## Task objective
Only one stretch of the data is wanted: the line containing "The image size is (769, 704).", the line containing "Given: Go to the next page arrow", and every line between them, copied exactly.

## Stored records
##############################
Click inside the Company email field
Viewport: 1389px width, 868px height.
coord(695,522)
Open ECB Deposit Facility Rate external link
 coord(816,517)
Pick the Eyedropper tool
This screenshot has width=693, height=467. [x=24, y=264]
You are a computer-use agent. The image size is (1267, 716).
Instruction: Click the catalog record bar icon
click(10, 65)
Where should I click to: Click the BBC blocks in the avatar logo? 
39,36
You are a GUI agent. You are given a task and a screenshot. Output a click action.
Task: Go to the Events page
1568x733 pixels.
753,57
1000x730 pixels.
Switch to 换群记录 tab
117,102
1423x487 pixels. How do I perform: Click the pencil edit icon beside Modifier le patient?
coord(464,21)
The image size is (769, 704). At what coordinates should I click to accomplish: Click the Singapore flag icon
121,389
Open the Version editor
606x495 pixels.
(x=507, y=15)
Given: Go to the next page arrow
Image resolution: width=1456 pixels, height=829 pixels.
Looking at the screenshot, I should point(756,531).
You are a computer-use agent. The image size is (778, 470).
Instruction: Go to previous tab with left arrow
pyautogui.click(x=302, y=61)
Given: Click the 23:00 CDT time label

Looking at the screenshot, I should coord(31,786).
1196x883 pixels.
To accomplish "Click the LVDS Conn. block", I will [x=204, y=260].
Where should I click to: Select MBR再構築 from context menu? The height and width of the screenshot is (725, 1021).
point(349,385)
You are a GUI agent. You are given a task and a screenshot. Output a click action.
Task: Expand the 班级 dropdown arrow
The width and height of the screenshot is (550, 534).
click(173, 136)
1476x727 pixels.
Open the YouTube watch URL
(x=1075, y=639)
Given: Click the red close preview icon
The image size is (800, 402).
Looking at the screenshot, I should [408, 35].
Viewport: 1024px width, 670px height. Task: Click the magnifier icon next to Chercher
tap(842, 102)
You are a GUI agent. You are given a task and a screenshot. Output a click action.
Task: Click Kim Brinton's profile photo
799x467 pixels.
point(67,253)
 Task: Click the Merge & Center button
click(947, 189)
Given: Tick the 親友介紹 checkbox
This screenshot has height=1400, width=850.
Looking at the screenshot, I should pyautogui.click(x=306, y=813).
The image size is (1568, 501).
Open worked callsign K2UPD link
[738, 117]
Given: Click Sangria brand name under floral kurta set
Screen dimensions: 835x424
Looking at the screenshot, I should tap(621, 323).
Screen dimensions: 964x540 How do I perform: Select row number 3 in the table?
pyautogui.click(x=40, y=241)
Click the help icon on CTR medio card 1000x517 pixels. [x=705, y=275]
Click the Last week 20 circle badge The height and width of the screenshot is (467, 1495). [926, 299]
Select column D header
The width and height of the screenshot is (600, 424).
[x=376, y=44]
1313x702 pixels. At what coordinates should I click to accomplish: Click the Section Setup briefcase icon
##############################
## Problem solution
The image size is (769, 704). At what coordinates should I click to accomplish: Click the Singapore flag icon
121,389
Open the Version editor
606x495 pixels.
(x=507, y=15)
Given: Go to the next page arrow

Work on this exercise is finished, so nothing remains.